--- Problem description ---
Copy the data between the line containing "Identify the location of line-text: In" and the line containing "(100, 368).", inclusive, reproducing each line exactly and leaving out the pictures.

--- Data records ---
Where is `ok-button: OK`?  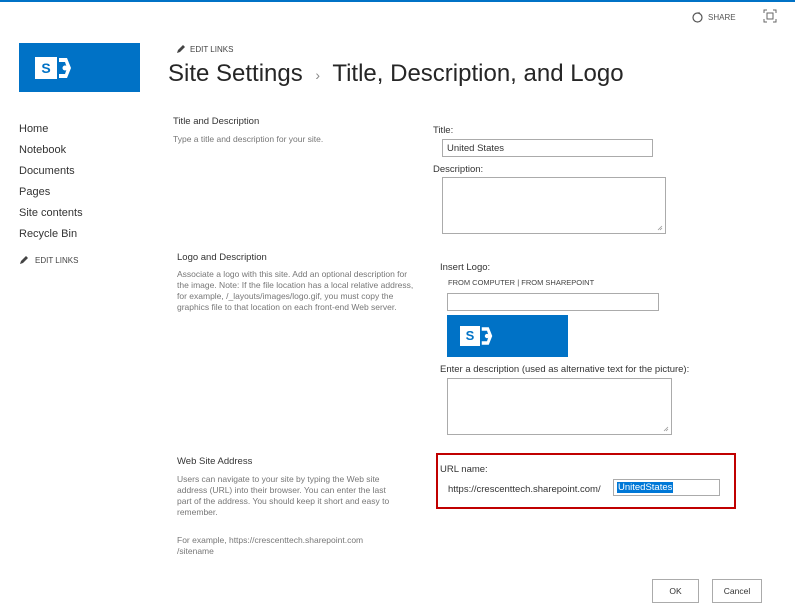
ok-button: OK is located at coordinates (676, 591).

==

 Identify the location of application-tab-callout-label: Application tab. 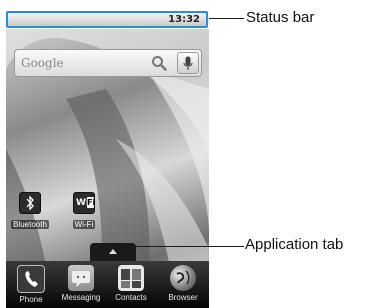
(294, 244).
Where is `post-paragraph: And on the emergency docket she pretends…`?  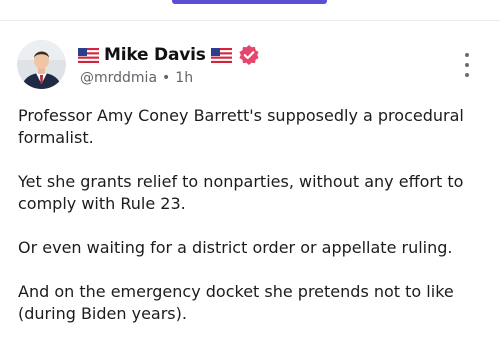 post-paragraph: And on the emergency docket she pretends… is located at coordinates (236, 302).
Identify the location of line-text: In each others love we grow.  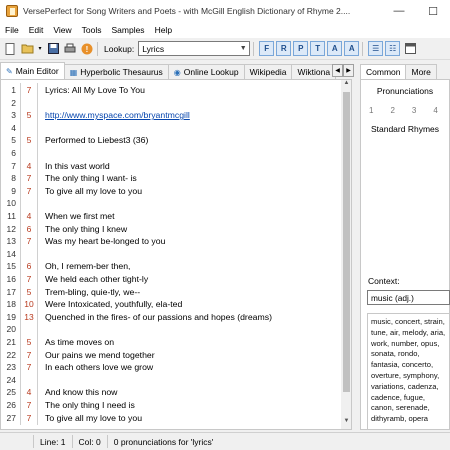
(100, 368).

* * *

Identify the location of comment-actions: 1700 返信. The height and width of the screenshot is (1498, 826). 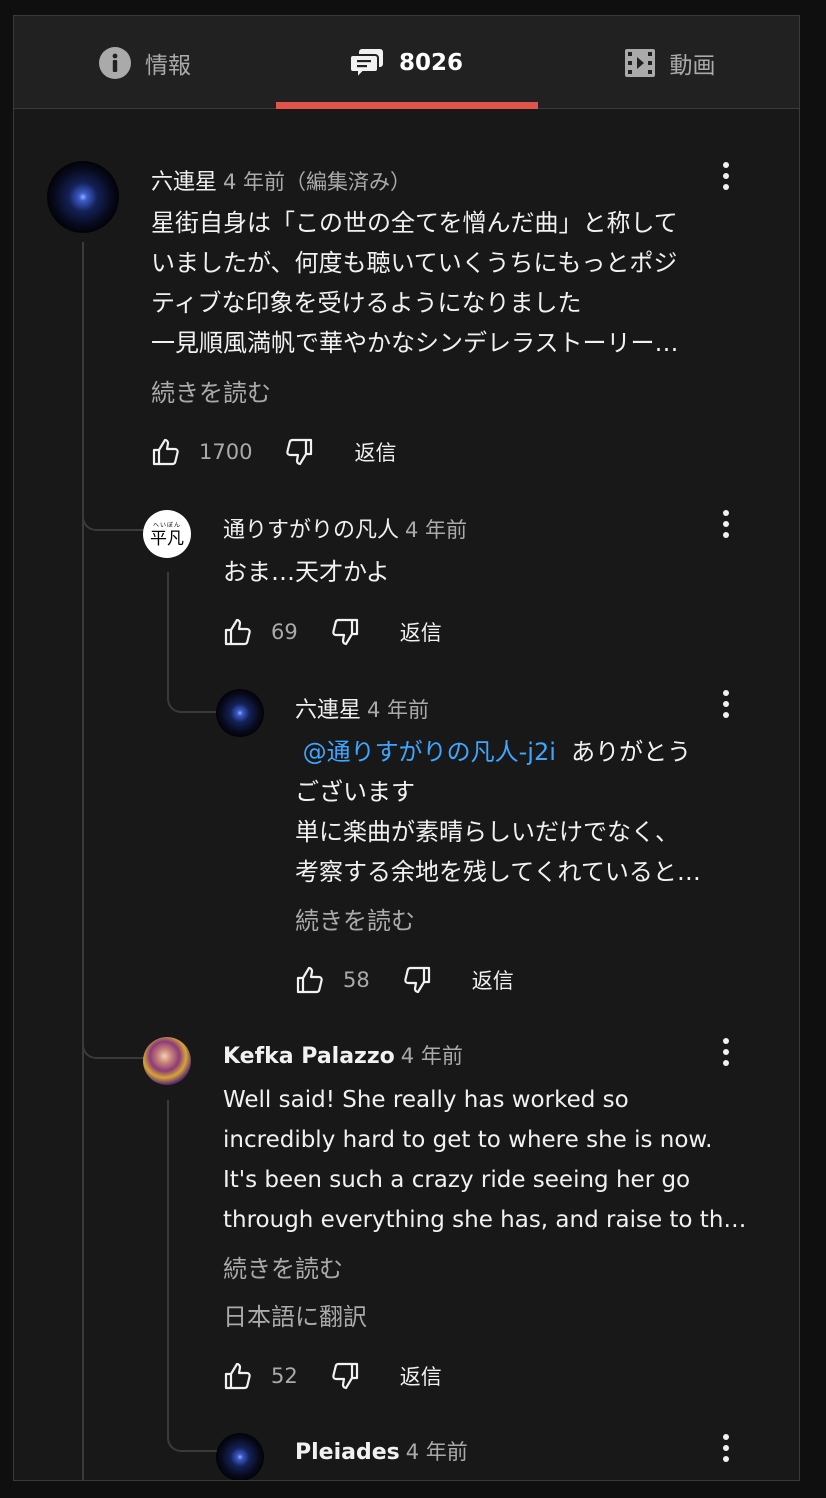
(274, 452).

--- Task solution ---
Identify the location of line-text: In each others love we grow.  
(100, 368).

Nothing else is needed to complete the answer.